Teenage cigarette smoking has been found to be most at danger from vaping.
According to study released on Wednesday, e-cigarette usage is the single greatest risk factor for adolescents starting to smoke tobacco, surpassing social norms, poor mental health, and false beliefs about the negative effects of smoking.
In the 2017 Australian Secondary School Students Alcohol and Drug Survey (Assad), 4,266 Victorian students between the ages of 12 and 17 participated anonymously. Researchers then focused on 3,410 of those students who said they had never smoked even a partial cigarette.
Questions were posed to the students regarding their usage of drugs, mental health, social groups, absences from school, and e-cigarette use. They were also questioned how likely they thought it was that they would start smoking in the upcoming year.
The study, conducted by Cancer Council Victoria and the University of Melbourne, discovered that more than one in ten of the students who said they had never smoked were still at risk for smoking tobacco.
The study, which was published in the Australian and New Zealand Journal of Public Health, indicated that having ever used an e-cigarette was the best predictor of future smoking. The perception of smokers as more popular than non-smokers, the presence of at least one close friend who smokes, the belief that occasionally smoking one or two cigarettes is not harmful, and the presence of depressive symptoms were all independently linked to smoking vulnerability.
The study’s co-author, Prof. Sarah Durkin, a principal research fellow at Cancer Council Victoria’s Centre for Behavioural Research, said the results were consistent with information released in May, which showed a rise in tobacco use among youths aged 14 to 17 for the first time in about 20 years. Additionally, it is in line with other research from around the world that indicated young people who vape are three times more likely to start smoking, according to Durkin.
Because the Assad study’s data were gathered at school and away from parents, according to Prof. Emily Banks, an epidemiologist at the Australian National University and a recognised authority on tobacco prevention, they were of the highest quality.

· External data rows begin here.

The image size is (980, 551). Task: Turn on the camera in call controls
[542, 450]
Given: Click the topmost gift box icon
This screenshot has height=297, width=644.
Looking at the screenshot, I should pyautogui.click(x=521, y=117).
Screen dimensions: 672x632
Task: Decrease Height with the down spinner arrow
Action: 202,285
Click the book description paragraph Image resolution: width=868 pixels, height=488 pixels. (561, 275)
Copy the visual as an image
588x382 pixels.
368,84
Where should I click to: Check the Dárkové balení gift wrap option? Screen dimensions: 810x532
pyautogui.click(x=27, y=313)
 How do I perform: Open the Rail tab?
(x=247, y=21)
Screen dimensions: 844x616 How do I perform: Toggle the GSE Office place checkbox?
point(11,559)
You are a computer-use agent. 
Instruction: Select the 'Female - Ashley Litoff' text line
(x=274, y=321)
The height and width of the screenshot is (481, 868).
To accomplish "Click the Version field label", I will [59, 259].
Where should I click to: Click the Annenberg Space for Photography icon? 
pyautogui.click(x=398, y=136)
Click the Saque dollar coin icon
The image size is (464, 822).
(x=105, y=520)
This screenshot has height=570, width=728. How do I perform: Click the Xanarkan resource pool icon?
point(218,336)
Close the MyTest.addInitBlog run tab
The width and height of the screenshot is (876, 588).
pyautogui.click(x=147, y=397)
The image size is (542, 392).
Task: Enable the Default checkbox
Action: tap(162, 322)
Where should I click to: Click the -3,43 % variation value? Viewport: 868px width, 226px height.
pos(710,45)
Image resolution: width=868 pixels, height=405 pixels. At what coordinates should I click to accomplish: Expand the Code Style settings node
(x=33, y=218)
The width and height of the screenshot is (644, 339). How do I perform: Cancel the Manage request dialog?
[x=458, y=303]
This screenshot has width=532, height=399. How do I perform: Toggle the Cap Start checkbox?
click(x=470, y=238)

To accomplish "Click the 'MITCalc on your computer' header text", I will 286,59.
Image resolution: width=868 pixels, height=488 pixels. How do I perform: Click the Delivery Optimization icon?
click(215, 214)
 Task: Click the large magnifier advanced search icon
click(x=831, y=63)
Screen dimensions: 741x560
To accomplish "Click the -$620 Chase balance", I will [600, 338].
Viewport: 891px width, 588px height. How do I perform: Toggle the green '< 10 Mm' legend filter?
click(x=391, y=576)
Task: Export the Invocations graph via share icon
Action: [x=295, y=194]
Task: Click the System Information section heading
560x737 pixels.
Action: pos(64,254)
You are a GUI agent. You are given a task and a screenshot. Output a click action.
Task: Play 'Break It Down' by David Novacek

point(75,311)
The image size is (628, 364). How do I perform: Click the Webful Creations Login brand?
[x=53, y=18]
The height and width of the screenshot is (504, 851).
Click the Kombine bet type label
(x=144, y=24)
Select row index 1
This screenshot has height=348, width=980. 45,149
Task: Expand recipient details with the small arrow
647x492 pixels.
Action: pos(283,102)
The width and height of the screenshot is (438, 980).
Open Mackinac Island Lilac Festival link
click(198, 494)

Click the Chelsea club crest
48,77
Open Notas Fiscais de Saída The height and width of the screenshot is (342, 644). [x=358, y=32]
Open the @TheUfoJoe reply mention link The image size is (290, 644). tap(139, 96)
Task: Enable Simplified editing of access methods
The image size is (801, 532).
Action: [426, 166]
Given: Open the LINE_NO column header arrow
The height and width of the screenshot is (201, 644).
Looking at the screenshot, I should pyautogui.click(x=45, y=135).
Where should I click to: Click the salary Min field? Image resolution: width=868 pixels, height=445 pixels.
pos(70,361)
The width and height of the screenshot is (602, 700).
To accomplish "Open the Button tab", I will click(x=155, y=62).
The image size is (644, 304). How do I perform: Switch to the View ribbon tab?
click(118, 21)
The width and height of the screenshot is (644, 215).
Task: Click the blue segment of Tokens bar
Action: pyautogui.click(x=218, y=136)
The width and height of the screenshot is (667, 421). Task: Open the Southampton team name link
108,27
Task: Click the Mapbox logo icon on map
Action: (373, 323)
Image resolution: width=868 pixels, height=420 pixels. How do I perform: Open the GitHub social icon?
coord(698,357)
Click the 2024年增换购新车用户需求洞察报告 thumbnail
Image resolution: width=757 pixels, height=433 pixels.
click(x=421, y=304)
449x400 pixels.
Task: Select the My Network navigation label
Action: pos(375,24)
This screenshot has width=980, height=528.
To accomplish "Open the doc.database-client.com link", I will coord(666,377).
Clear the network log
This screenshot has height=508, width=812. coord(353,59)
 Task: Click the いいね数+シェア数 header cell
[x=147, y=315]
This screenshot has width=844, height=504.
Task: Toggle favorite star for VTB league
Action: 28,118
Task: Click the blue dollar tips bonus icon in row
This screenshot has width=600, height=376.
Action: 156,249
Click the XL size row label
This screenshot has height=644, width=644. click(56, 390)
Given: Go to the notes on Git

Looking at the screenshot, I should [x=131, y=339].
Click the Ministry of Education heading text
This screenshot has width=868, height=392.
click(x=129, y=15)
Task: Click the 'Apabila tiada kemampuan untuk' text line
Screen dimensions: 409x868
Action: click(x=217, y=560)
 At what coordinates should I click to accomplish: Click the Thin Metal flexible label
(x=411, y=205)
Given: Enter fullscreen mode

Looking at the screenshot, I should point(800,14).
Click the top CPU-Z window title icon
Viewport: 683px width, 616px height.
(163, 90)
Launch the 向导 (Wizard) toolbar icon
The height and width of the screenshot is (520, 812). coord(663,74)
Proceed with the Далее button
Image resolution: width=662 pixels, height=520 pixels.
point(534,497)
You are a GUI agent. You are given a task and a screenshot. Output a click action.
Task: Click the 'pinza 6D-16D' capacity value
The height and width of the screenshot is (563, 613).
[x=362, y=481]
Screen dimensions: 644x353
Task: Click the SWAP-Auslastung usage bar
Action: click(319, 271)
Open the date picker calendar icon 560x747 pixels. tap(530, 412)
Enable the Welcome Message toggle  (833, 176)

But Banks claimed that the data predated the “huge” rise in e-cigarette use in Australia because Covid-19 lockdowns delayed the 2020 Assad survey, which is currently being performed.
According to Banks, those who use e-cigarettes are more likely to later start smoking because it softens them up, it gets them used to the hand-mouth motion, it gets them addicted to nicotine, gets them exposed to some of the advertising, and makes them think more positively about inhaling something to get that hit.
The “huge incursion” of vaping, according to Public Health Association of Australia CEO Terry Slevin, is to blame for the recent rise in young people’s cigarette smoking rates. Slevin claimed that in order to increase sales of their goods, the tobacco and e-cigarette firms want to “claw back” the number of people who are nicotine addicts.
The government is presently in talks with the states and territories about how to enact strict new laws aimed at protecting minors after announcing in May that Australia would outlaw non-prescription vapes.
Leading tobacco control specialist Prof. Becky Freeman of the University of Sydney’s School of Public Health said the study strengthened the case for “why we need to act on e-cigarettes.”
Not only because e-cigarettes and of themselves are dangerous for young people, but also because they can lead to smoking uptake, which we have decades and decades of evidence knowing just how harmful that is.